General information
- Type: Primary trainer
- National origin: Brazil
- Manufacturer: Aerotec S/A Indústria Aeronáutica
- Primary user: Bolivian Air Force
- Number built: 7

History
- First flight: 26 February 1981
- Developed from: Aerotec A-122 Uirapuru

= Aerotec A-132 Tangará =

The Aerotec A-132 Tangará (originally the Uirapuru II) was a Brazilian military trainer aircraft developed from the A-122 Uirapuru of the 1960s.

==Design and development==
The A-132 Tangará was developed in response to a request from the Brazilian Air Force. Compared to its predecessor, the Uirapuru II had a longer fuselage, greater wingspan, larger fin, more powerful engine, and a redesigned, flat-sided fuselage. A similar aircraft with a less powerful engine was planned for the civil market. The prototype first flew on 26 February 1981.
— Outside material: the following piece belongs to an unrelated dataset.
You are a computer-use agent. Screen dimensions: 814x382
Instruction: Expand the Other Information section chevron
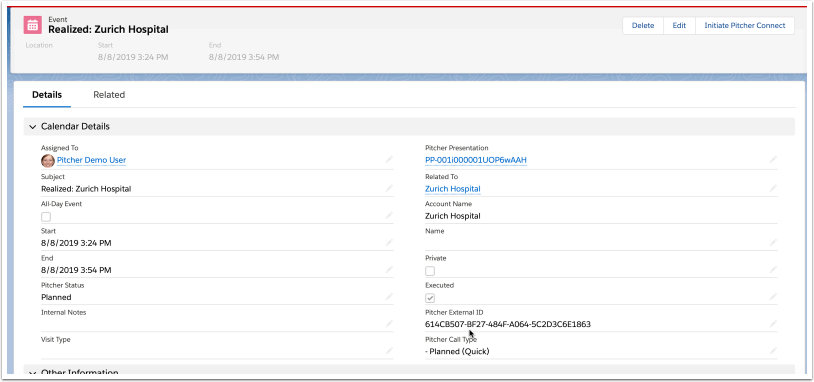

The Air Force originally had the intention to order 100 units but after a decision that the primary trainer should have tandem seats, the project was abandoned. The only orders came from the Bolivian Air Force, which ordered 6 units in 1986 and flew them until 1992. The prototype was given to the Air Force Technical Institute in 1990 where it was used for tests until 2004. It was then passed on to the Aeroclube de Sao Jose dos Campos, where it was flying with experimental restrictions, with a 200 hp engine from a Socata ST-10 Diplomate.

==Variants==
- A-132A – Military trainer
- A-132B – Civil version (planned)
- T-17 – Brazilian Air Force designation of the A-132. Originally designated T-23B.